== EXERCISE TASKS ==
**A)** In the post about Amazon Transportation Service (ATS) data analytics, what did ATS use to enable near-real-time event analytics at petabyte scale?
**B)** Render this sentence from the ATS post in Spanish: "ATS provides the business accurate and timely package delivery."
**C)** Please quote the ATS post from "ATS was looking" up to and including "sources, to analyze.".

This post is co-written with Madhavan Sriram and Diego Menin from Amazon Transportation Services (ATS).

The transportation and logistics industry covers a wide range of services, such as multi-modal transportation, warehousing, fulfillment, freight forwarding, and delivery. At Amazon Transportation Service (ATS), the lifecycle of the shipment is digitally tracked and appended to tens of tracking updates on average. Those tracking updates are vital to kick off events through the shipment operational and billing lifecycle, including delay identification and route optimization. They are also the base for the customer and consumer tracking experience through the different touchpoints.

In this post, we discuss how ATS enabled near-real-time event analytics at petabyte scale using Apache Hudi tables created by AWS Glue Spark jobs.

ATS was looking for ways to securely and cost-efficiently manage and derive analytical insights over petabyte-sized datasets, with data coming in from different sources at different paces, and stored over different storage solutions. You can gain deeper and richer insights when you bring together all your relevant data of all structures and types, from all sources, to analyze.

One of the main challenges that our data engineering team at ATS faced was bringing together all the data arriving in real time, and building a holistic view for our customers and partners. The majority of the orders placed through Amazon, one of the world’s largest online retailers, are operationalized by ATS for the transportation and logistics. ATS provides the business accurate and timely package delivery. ATS operations generate data at petabyte scale, so having the data available at their fingertips provides innumerable opportunities to improve operations through data-driven decision-making.

== DATA ROWS ==
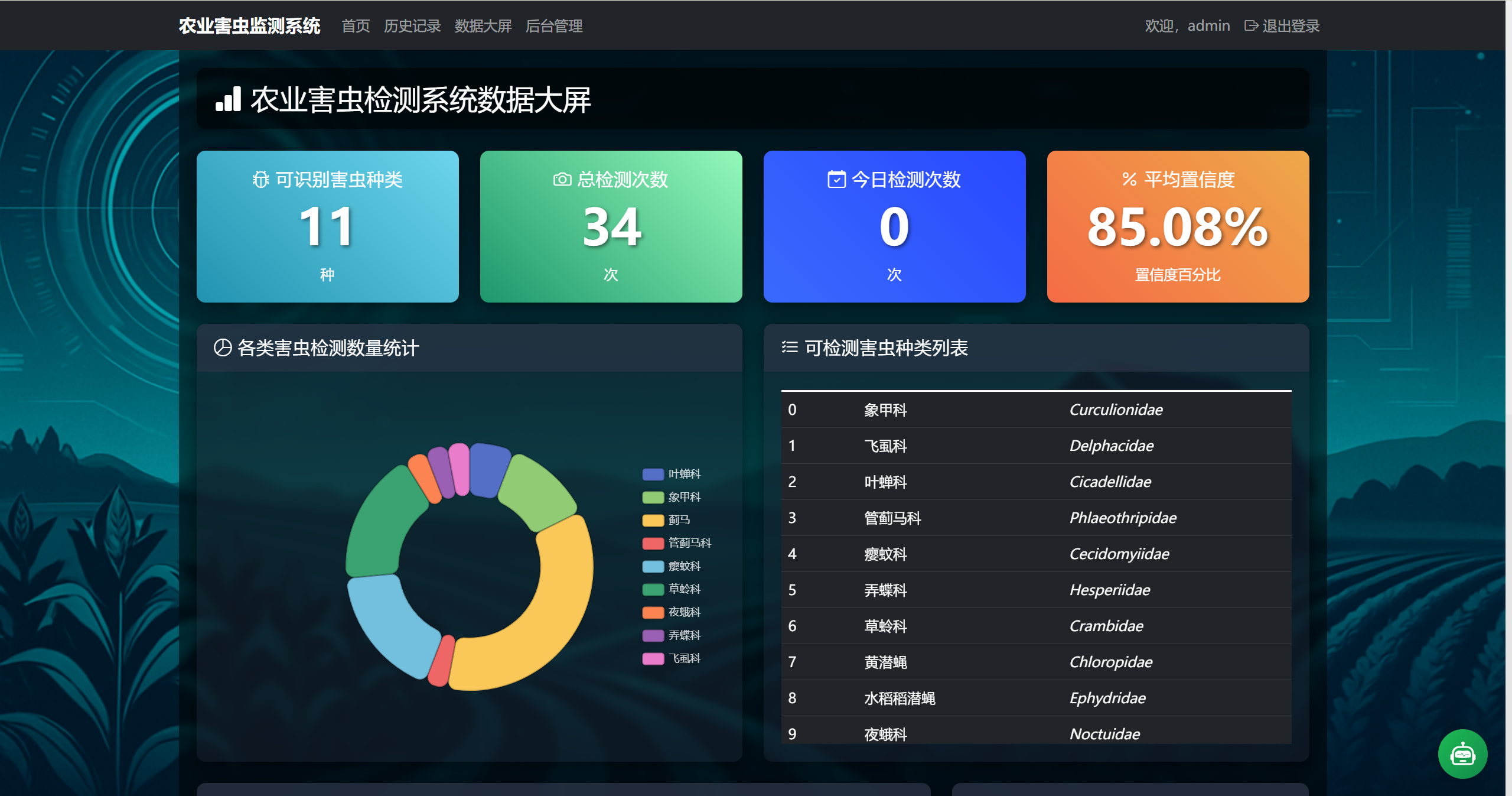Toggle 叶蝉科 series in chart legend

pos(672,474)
--
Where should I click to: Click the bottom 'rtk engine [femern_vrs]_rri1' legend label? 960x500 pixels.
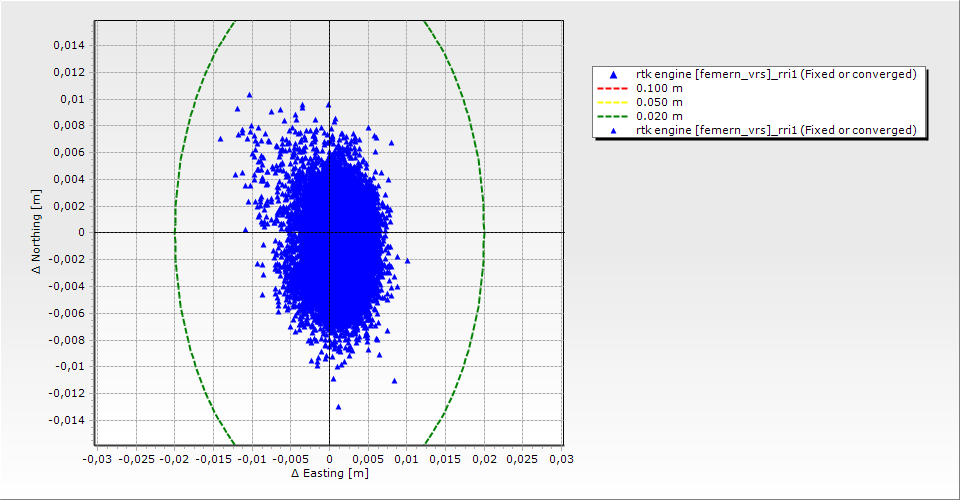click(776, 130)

== RESPONSES IN ORDER ==
**A)** Apache Hudi tables created by AWS Glue Spark jobs.

**B)** ATS proporciona al negocio una entrega de paquetes precisa y puntual.

**C)**
ATS was looking for ways to securely and cost-efficiently manage and derive analytical insights over petabyte-sized datasets, with data coming in from different sources at different paces, and stored over different storage solutions. You can gain deeper and richer insights when you bring together all your relevant data of all structures and types, from all sources, to analyze.